▶ [EXERCISE DIRECTIONS]: Work out how many lines in the data below contain the string "computer", and reply with that figure alone.
(AVAILABLE DATA Opens)
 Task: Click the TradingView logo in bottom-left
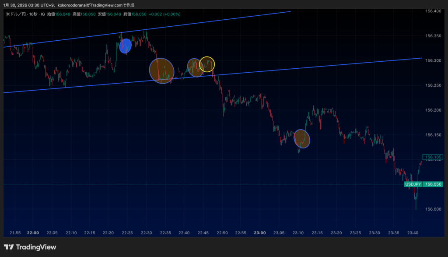pos(30,247)
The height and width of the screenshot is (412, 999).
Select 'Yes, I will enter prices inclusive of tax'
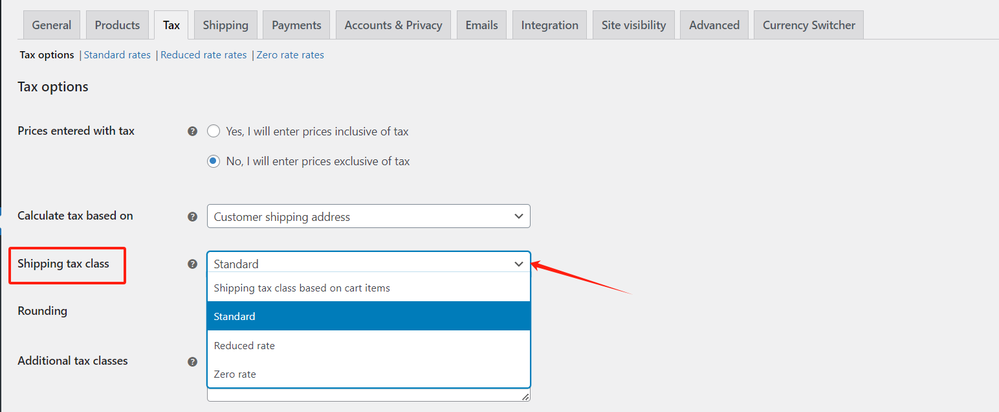point(214,132)
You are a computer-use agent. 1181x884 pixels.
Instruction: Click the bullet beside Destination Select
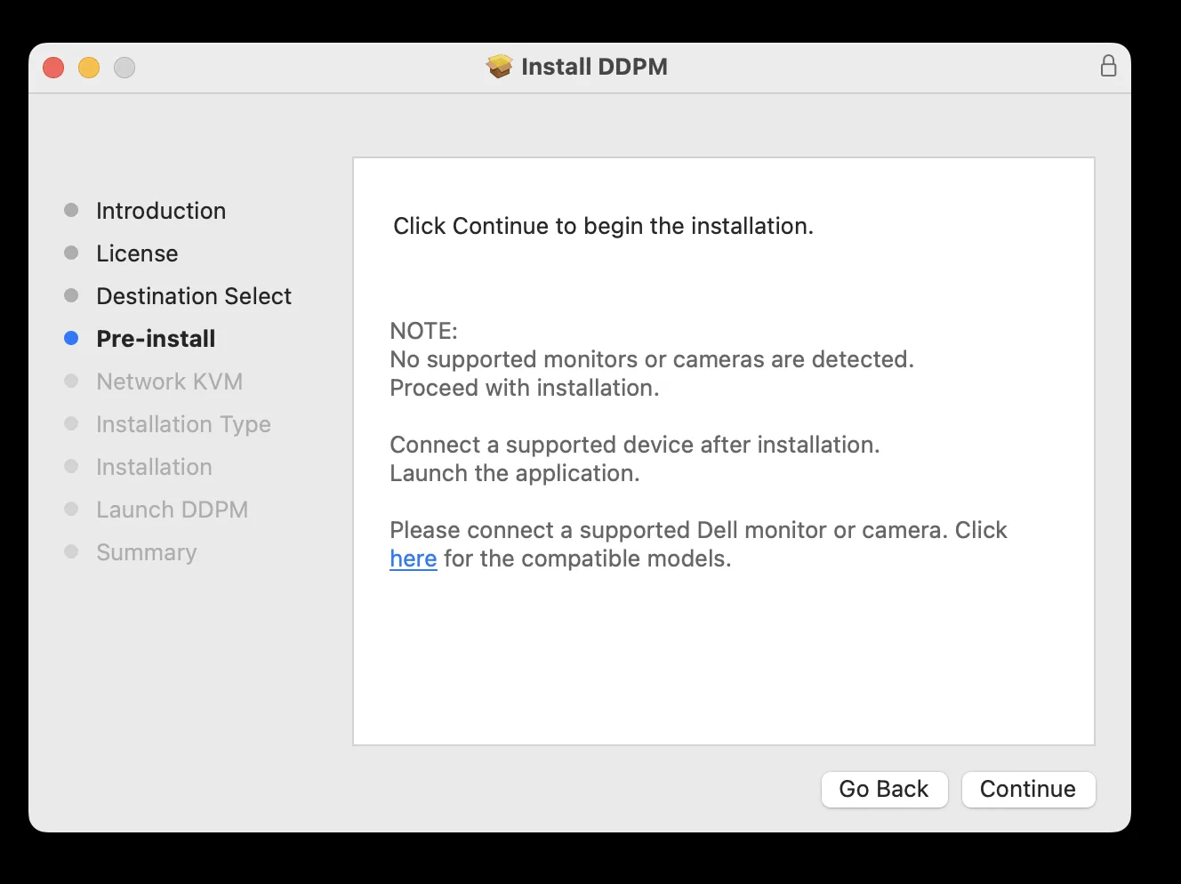click(72, 296)
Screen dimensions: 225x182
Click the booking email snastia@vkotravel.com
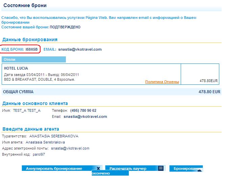tap(80, 49)
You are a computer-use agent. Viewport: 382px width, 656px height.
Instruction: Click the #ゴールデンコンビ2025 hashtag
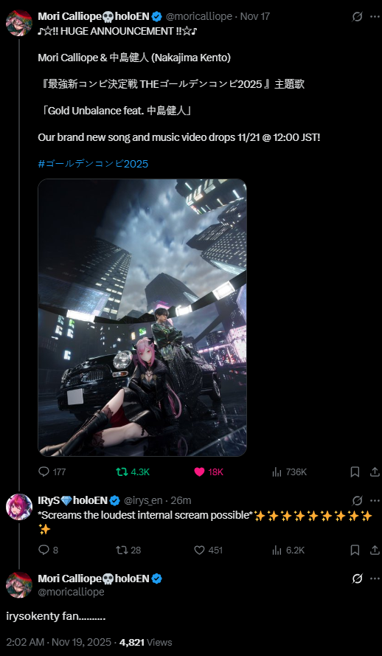[93, 164]
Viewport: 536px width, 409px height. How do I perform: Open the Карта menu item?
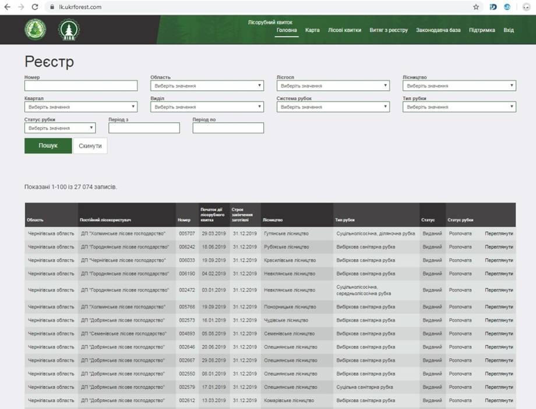[312, 30]
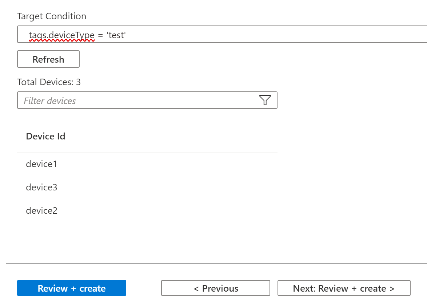The width and height of the screenshot is (427, 304).
Task: Choose device3 from the device list
Action: coord(41,187)
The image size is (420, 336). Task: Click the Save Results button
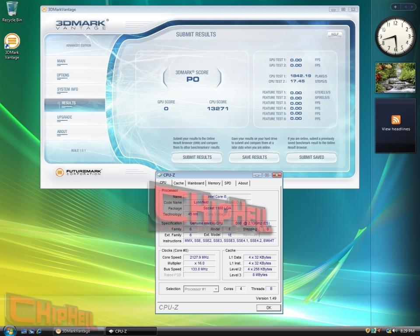[254, 158]
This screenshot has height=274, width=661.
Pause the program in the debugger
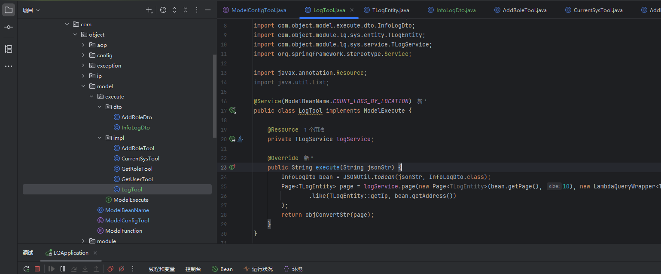click(x=63, y=269)
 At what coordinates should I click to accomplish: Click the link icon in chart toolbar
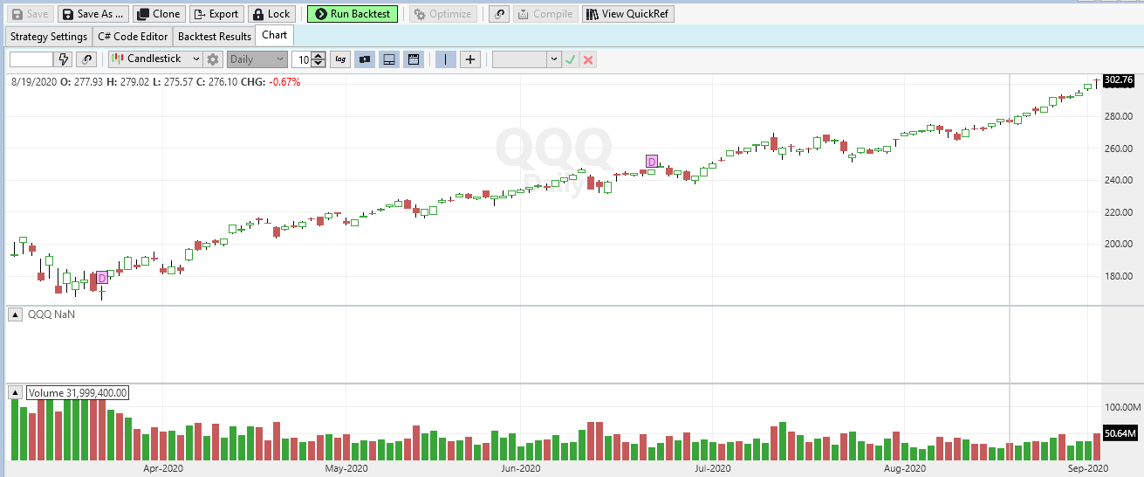click(x=86, y=59)

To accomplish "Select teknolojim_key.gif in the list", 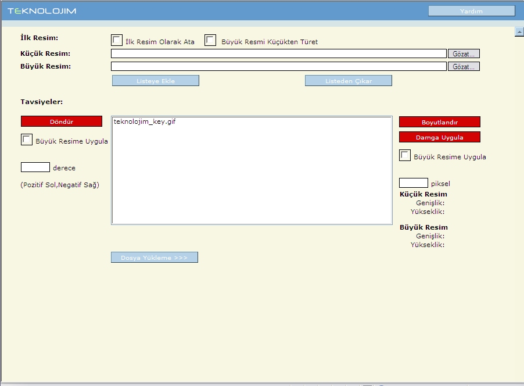I will click(145, 122).
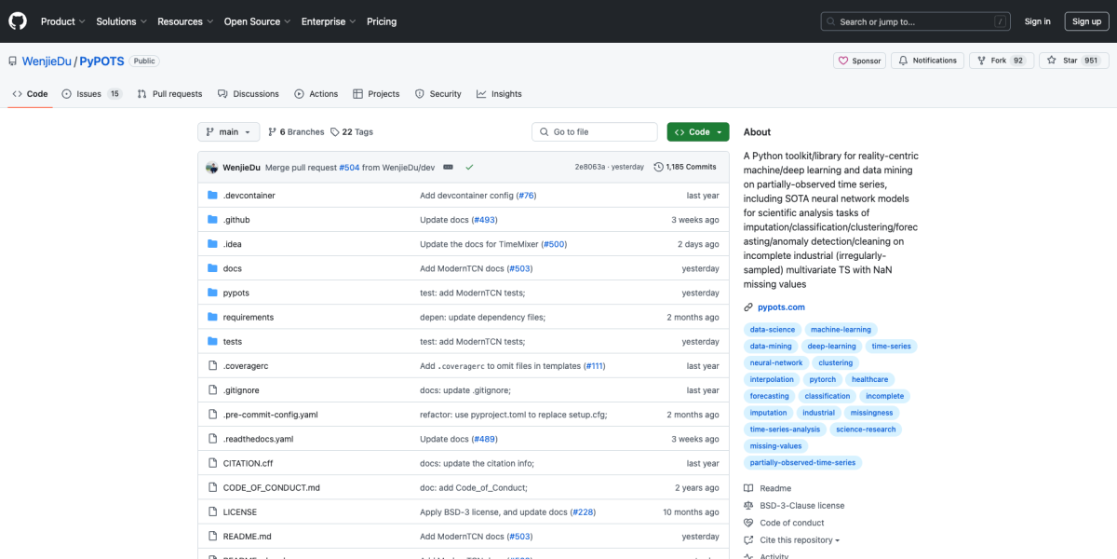The width and height of the screenshot is (1117, 559).
Task: Star the PyPOTS repository
Action: [1072, 60]
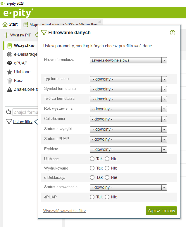Click the Nazwa formularza text field
The width and height of the screenshot is (186, 227).
(128, 69)
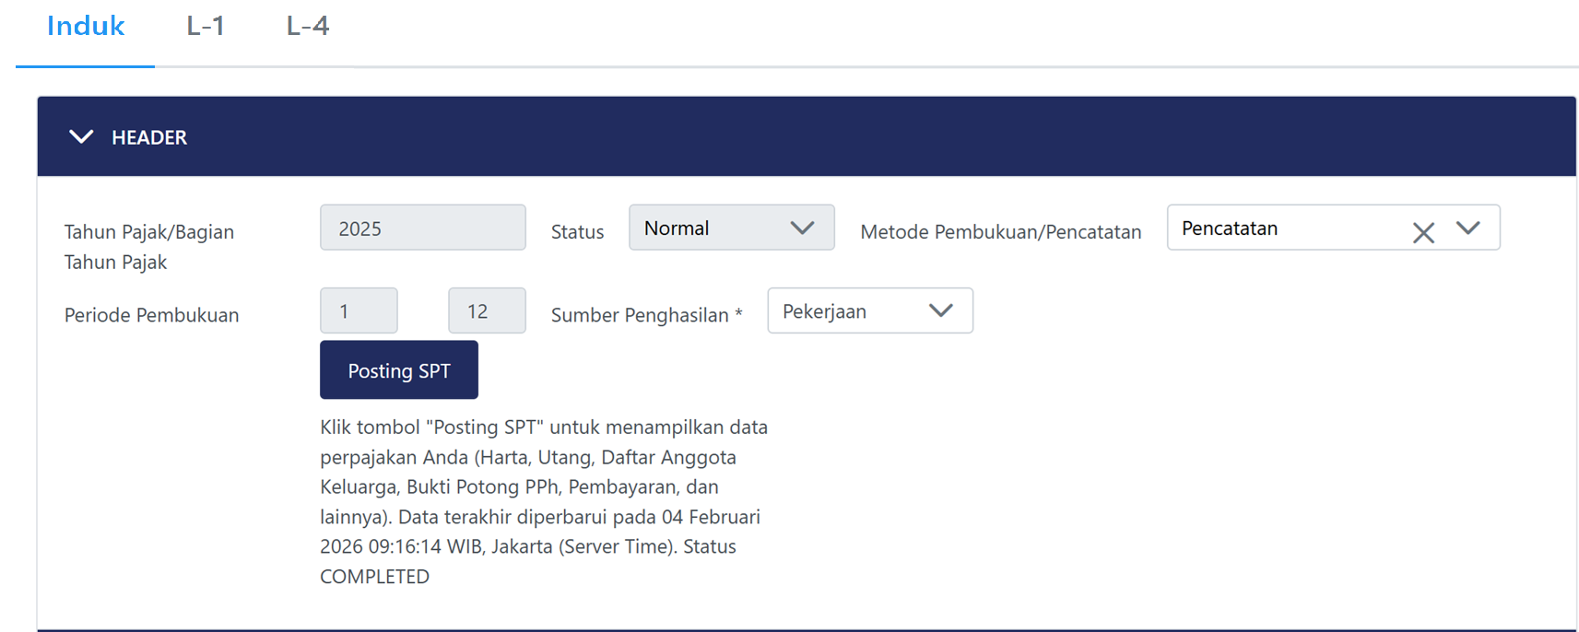Click the Sumber Penghasilan dropdown arrow

(x=940, y=311)
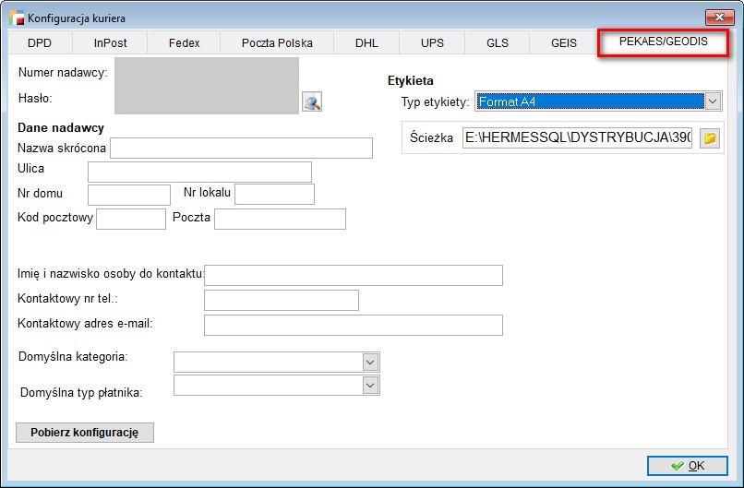Close the Konfiguracja kuriera window

click(x=717, y=18)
(AVAILABLE DATA Closes)
▶ [ANSWER SECTION]: 2